Des marionnettes portées sur le second degré
En tout, 31 enfants de 8 et 9 ans ont participé à cette recherche. Leur tâche était la suivante : ils devaient regarder un spectacle de marionnettes. À la fin de l'histoire, il y avait une remarque, ironique ou non, prononcée par l'un des personnages. Les jeunes participants devaient préciser la nature de cette remarque à l'aide de deux jouets placés devant eux : le requin symbolisait le sarcasme, un canard inoffensif traduisait la sincérité.
Schéma de l’expérience. Les enfants, en bas, assistaient à une scène entre deux marionnettes, et devaient juger de l'ironie de la scène en prenant en main soit le jouet en forme de requin dans le cas du sarcasme, soit le canard dans la situation inverse. © Andrew Nicholson et al., Frontiers in Psychology
Par exemple, dans l'un des 12 scénarios proposés à tous les enfants, une marionnette se sentant pousser des ailes se risquait à une figure complexe de snowboard. Patatras ! Le spectateur de la scène concluait, en guise de chute : « c'était super ».

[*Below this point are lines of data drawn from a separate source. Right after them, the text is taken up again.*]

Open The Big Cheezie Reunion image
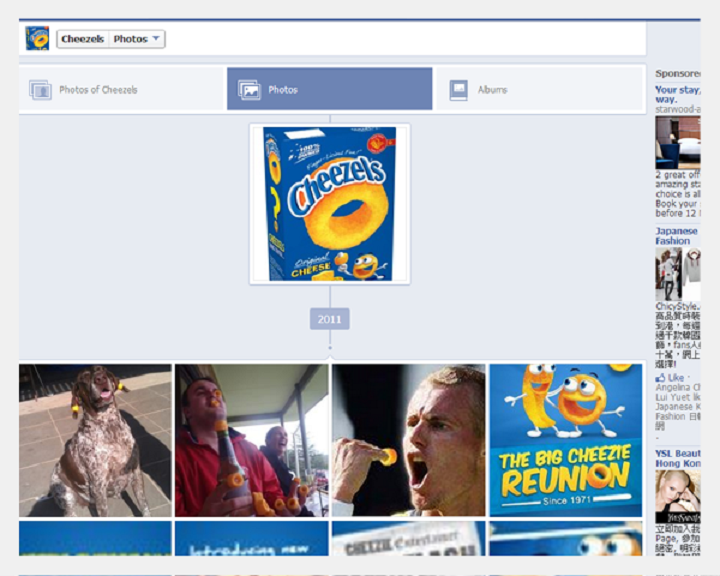 pos(566,440)
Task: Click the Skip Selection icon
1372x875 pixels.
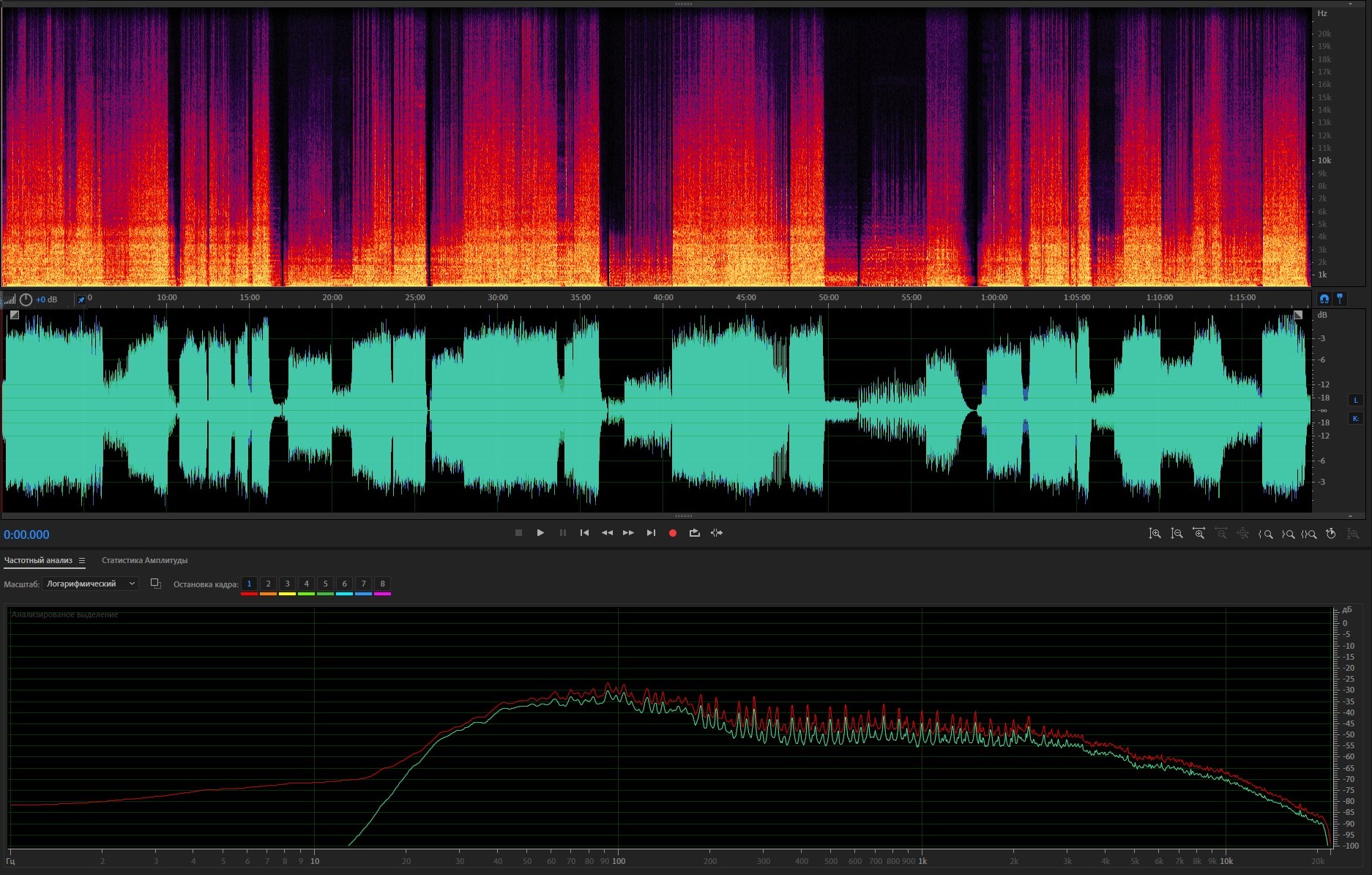Action: tap(717, 533)
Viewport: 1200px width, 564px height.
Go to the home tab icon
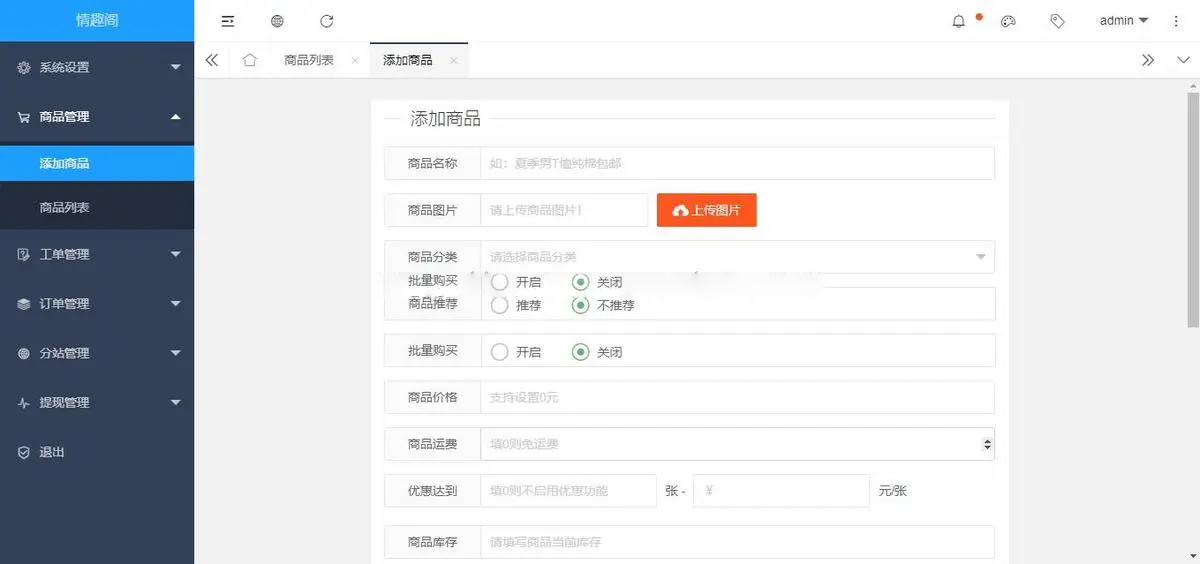pos(249,60)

En parallèle, des tests ont permis d'évaluer le niveau d'empathie de chacun des participants. En plus de cela, l'orientation du regard (vers quel jouet ?)) et le temps de réaction avant de brandir la réponse ont été pris en considération, afin de déterminer la rapiditérapidité d'interprétation.

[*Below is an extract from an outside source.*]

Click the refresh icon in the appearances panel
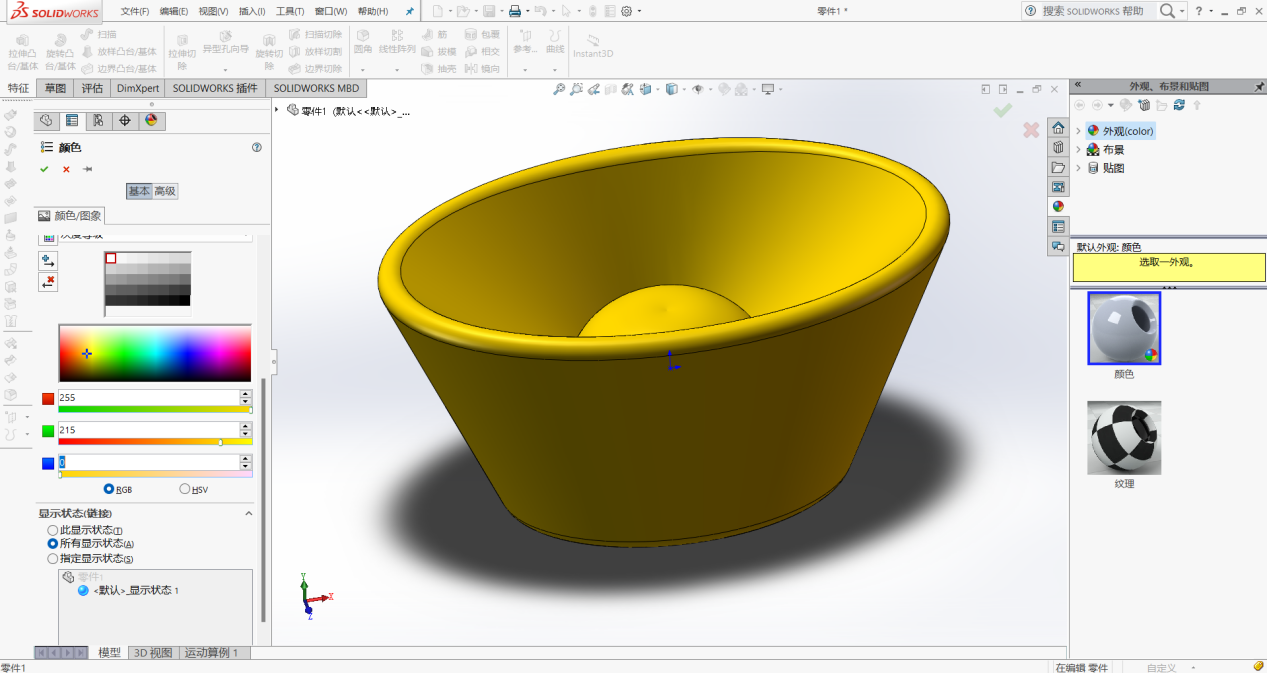 (1179, 105)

Davantage d’empathie, davantage d’ironie
Préalablement, l'expérience avait été réalisée sur des enfants de 6 à 7 ans, mais le taux d'échec était tel qu'elle a dû être reproduite pour la tranche d'âge supérieure. Cette fois, l'ironie a globalement été décelée une fois sur deux. Mais la réussite semble bel et bien corrélée aux capacités empathiques de chacun. Ainsi, les participants qui comprennent plus aisément les émotions des autres réussissaient presque deux fois mieux que leurs homologues.
Le sarcasme reste un challenge complexe pour les enfants. Pour le maîtriser plus finement, l'empathie semble être une qualité requise. Mais d'autres critères, familiaux, peuvent interférer avec la perception du second degré. Des parents qui manient beaucoup la dérision pour exprimer leurs pensées, ou grandir avec des frères et sœurs plus âgés, sont des facteurs qui aident à comprendre plus tôt les subtilités du langage humain.